Doolittle now moves for this action to be remanded to Mobile County Circuit Court for want of removal jurisdiction, on the ground that Green Tree could not validly remove this action to federal court under 28 U.S.C. § 1441.
II. Analysis.
A removing defendant must establish the propriety of removal under 28 U.S.C. § 1441 and, therefore, must demonstrate the existence of federal jurisdiction. See City of Vestavia Hills v. General Fidelity Ins. Co., 676 F.3d 1310, 1313 n.1 (11th Cir. 2012) ("The removing party bears the burden of proof regarding the existence of federal subject matter jurisdiction."); Friedman v. New York Life Ins. Co., 410 F.3d 1350, 1353 (11th Cir. 2005) ("[i]n removal cases, the burden is on the party who sought removal to demonstrate that federal jurisdiction exists") (citation omitted). Because removal infringes upon state sovereignty and implicates central concepts of federalism, removal statutes must be construed narrowly, with all doubts resolved in favor of remand. See City of Vestavia Hills, 676 F.3d at 1313 ("federal courts are directed to construe removal statutes strictly," and "all doubts about jurisdiction should be resolved in favor of remand to state court") (citation omitted); University of South Alabama v. American Tobacco Co., 168 F.3d 405, 411 (11th Cir. 1999) (explaining that strict construction of removal statutes derives from "significant federalism concerns" raised by removal jurisdiction).
The heart of the parties' dispute - which has played out multiple times in analogous circumstances before other federal judges in Alabama in recent months - is whether removal jurisdiction is properly conferred here by operation of 28 U.S.C. § 1441(c). The keystone of Green Tree's argument for removal under this section is an old Fifth Circuit case, Carl Heck Engineers, Inc. v.
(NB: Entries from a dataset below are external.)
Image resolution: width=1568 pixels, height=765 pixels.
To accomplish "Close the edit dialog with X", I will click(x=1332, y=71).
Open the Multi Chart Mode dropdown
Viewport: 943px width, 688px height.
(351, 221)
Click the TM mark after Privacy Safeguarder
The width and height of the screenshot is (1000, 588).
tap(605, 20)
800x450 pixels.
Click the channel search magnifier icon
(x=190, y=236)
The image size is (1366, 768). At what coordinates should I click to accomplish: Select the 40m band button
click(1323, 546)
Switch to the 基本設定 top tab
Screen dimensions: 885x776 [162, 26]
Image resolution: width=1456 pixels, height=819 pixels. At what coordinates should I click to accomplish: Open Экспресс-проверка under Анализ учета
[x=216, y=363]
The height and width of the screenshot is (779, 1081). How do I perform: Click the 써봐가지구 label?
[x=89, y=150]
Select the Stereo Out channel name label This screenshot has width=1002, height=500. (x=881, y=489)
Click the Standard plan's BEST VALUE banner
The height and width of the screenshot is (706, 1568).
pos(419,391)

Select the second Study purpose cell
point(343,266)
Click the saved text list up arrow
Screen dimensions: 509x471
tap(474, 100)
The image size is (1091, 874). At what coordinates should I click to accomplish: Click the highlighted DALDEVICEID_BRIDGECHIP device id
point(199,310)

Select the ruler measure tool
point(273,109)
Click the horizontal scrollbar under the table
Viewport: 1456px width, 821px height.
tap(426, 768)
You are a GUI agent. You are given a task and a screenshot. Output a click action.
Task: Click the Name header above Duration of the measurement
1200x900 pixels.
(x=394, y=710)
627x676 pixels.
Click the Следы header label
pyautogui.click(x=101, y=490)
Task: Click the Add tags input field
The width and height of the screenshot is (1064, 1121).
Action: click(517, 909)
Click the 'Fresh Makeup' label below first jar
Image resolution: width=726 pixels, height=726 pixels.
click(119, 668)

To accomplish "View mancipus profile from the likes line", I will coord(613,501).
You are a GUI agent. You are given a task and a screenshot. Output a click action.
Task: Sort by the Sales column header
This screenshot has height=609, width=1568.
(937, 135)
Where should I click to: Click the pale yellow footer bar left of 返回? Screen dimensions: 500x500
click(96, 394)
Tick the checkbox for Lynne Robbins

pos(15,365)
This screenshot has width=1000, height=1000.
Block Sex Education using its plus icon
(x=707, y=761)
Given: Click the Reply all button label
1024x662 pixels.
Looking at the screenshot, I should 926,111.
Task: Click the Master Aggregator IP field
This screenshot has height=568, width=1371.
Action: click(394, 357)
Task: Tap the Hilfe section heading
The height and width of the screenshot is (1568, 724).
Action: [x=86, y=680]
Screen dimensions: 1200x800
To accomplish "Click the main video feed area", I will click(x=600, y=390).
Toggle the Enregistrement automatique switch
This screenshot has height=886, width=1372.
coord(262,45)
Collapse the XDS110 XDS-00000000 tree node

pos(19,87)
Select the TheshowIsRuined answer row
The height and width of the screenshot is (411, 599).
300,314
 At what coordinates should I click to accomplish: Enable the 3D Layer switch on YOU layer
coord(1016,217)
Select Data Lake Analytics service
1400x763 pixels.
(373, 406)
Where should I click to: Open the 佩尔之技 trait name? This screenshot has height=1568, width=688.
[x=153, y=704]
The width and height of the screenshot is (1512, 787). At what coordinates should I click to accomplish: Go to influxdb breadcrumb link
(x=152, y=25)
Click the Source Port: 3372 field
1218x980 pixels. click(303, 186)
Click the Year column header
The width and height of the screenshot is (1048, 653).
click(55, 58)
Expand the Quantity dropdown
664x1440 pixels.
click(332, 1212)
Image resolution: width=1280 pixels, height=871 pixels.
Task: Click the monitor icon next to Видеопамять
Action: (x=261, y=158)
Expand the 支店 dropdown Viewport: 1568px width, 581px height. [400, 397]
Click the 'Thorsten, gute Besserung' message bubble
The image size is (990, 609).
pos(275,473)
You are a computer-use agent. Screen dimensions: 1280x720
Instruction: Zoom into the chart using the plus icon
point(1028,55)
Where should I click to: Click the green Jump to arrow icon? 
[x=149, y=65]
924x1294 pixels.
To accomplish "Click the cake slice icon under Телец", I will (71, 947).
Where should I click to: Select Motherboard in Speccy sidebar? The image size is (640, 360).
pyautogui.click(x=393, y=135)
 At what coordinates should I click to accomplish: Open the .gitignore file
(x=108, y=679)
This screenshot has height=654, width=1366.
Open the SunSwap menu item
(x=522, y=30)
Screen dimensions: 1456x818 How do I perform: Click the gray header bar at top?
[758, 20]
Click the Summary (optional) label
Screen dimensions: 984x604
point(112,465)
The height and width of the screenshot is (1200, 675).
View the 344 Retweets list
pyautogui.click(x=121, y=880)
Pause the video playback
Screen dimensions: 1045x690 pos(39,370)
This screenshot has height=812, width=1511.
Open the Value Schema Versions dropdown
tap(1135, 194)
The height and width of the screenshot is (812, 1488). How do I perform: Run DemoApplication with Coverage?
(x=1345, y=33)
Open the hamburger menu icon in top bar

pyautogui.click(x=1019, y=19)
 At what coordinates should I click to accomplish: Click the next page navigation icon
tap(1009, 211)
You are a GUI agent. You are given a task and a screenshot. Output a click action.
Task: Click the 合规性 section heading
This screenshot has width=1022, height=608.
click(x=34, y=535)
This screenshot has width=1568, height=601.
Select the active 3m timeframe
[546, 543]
Lafourche Parish Police Jury, 622 F.2d 133 (5th Cir. 1980), that the Eleventh Circuit has never expressly overruled. In Carl Heck, the court examined the language of § 1441(c) and concluded that a third-party defendant could remove a case under that section "[i]f the third party complaint states a separate and independent claim which if sued upon alone could have been brought properly in federal court." 622 F.2d at 136. Carl Heck was and is highly controversial; however, recent district court authorities have opined that it "remains valid and binding in the Eleventh Circuit." WGB, LLC v. Bowling, 18 F. Supp.3d 1288, 1294 (N.D. Ala. 2014); see also Deutsche Bank Nat'l Trust Co. v. Baxter, 969 F. Supp.2d 1337, 1342 (N.D. Ala. 2013) ("Carl Heck remains good law in the Eleventh Circuit"); Bank of New York Melon v. Reeves, 2015 WL 5736395, *2 (M.D. Ala. Sept. 30, 2015) ("Carl Heck is still good law in this Circuit when removal is based on federal question jurisdiction").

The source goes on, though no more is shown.